Exercise brief: Beginning with the line that contains "Screen dimensions: 590x400", write out each remaining line of the records below exactly. Do not copy any picture.

Exercise data: Begin

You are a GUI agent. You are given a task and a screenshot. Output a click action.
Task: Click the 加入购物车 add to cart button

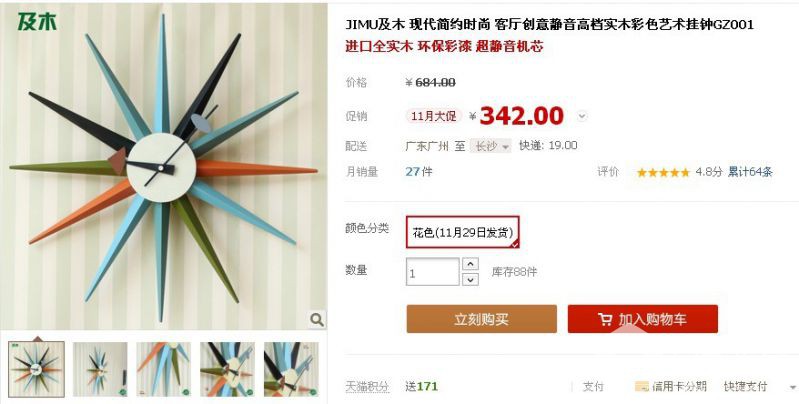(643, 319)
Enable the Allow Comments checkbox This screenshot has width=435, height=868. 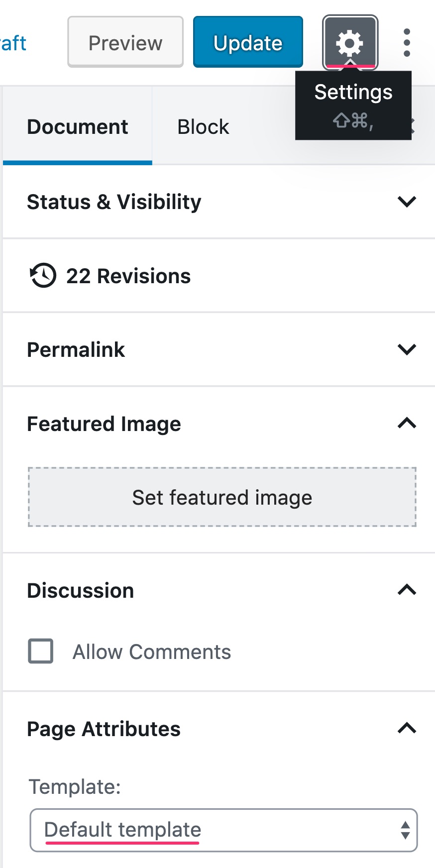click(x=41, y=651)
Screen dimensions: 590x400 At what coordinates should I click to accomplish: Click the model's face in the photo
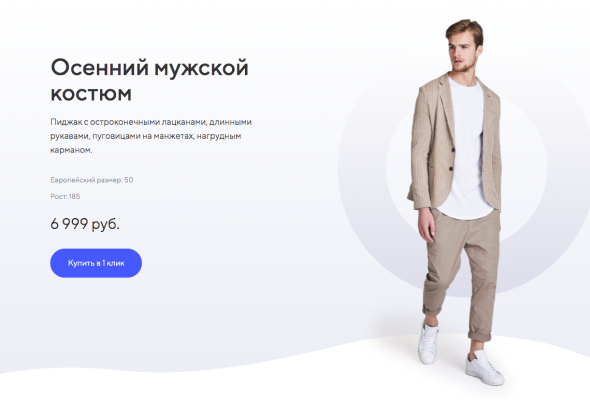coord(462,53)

Exercise data: End

Solution for this problem:
Screen dimensions: 590x400 At what coordinates should I click to accomplish: Click the model's face in the photo
coord(462,53)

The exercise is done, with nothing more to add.